» **Work to do**: Copy out every line of the data below word for word, keeping each character and line break as it appears.
* begin Data for this exercise *
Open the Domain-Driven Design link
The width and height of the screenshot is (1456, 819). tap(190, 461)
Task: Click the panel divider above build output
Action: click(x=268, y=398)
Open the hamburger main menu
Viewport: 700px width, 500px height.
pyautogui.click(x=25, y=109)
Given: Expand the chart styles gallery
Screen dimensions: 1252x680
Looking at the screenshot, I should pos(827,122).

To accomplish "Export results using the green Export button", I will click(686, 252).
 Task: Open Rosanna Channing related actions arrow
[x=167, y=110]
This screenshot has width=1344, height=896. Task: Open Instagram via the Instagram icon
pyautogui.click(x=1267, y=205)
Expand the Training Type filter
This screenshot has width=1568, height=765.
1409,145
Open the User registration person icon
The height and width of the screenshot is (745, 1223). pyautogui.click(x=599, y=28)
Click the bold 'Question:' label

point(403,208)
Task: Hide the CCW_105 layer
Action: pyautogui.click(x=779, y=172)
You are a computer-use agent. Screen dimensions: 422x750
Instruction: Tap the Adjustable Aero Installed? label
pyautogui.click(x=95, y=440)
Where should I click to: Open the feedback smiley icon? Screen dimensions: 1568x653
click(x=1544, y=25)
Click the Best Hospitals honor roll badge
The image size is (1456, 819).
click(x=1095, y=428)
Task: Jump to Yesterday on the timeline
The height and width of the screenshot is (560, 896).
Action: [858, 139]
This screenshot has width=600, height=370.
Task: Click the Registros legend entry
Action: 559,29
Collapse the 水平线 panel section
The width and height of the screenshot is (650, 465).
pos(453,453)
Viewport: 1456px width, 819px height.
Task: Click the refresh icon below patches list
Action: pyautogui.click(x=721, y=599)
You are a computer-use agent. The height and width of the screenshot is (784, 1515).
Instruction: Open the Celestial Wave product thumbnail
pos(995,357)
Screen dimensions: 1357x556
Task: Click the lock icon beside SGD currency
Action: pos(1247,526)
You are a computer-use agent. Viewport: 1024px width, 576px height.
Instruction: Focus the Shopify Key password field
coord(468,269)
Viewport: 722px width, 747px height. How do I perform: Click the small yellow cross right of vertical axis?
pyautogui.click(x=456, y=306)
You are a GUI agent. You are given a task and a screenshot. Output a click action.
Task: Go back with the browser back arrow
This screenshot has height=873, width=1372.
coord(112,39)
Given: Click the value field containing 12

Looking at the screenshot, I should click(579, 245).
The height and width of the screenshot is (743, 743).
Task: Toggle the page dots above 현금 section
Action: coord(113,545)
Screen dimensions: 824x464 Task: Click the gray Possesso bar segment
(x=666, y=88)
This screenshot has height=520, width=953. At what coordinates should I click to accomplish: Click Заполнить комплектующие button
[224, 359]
* end Data for this exercise *
» **Exercise solution**:
Open the Domain-Driven Design link
The width and height of the screenshot is (1456, 819). tap(190, 461)
Task: Click the panel divider above build output
Action: click(x=268, y=398)
Open the hamburger main menu
Viewport: 700px width, 500px height.
pyautogui.click(x=25, y=109)
Given: Expand the chart styles gallery
Screen dimensions: 1252x680
Looking at the screenshot, I should pos(827,122).

To accomplish "Export results using the green Export button", I will click(686, 252).
 Task: Open Rosanna Channing related actions arrow
[x=167, y=110]
This screenshot has width=1344, height=896. Task: Open Instagram via the Instagram icon
pyautogui.click(x=1267, y=205)
Expand the Training Type filter
This screenshot has width=1568, height=765.
1409,145
Open the User registration person icon
The height and width of the screenshot is (745, 1223). pyautogui.click(x=599, y=28)
Click the bold 'Question:' label

point(403,208)
Task: Hide the CCW_105 layer
Action: pyautogui.click(x=779, y=172)
You are a computer-use agent. Screen dimensions: 422x750
Instruction: Tap the Adjustable Aero Installed? label
pyautogui.click(x=95, y=440)
Where should I click to: Open the feedback smiley icon? Screen dimensions: 1568x653
click(x=1544, y=25)
Click the Best Hospitals honor roll badge
The image size is (1456, 819).
click(x=1095, y=428)
Task: Jump to Yesterday on the timeline
The height and width of the screenshot is (560, 896).
Action: [858, 139]
This screenshot has width=600, height=370.
Task: Click the Registros legend entry
Action: 559,29
Collapse the 水平线 panel section
The width and height of the screenshot is (650, 465).
pos(453,453)
Viewport: 1456px width, 819px height.
Task: Click the refresh icon below patches list
Action: pyautogui.click(x=721, y=599)
You are a computer-use agent. The height and width of the screenshot is (784, 1515).
Instruction: Open the Celestial Wave product thumbnail
pos(995,357)
Screen dimensions: 1357x556
Task: Click the lock icon beside SGD currency
Action: pos(1247,526)
You are a computer-use agent. Viewport: 1024px width, 576px height.
Instruction: Focus the Shopify Key password field
coord(468,269)
Viewport: 722px width, 747px height. How do I perform: Click the small yellow cross right of vertical axis?
pyautogui.click(x=456, y=306)
You are a GUI agent. You are given a task and a screenshot. Output a click action.
Task: Go back with the browser back arrow
This screenshot has height=873, width=1372.
coord(112,39)
Given: Click the value field containing 12

Looking at the screenshot, I should click(579, 245).
The height and width of the screenshot is (743, 743).
Task: Toggle the page dots above 현금 section
Action: coord(113,545)
Screen dimensions: 824x464 Task: Click the gray Possesso bar segment
(x=666, y=88)
This screenshot has height=520, width=953. At what coordinates should I click to accomplish: Click Заполнить комплектующие button
[224, 359]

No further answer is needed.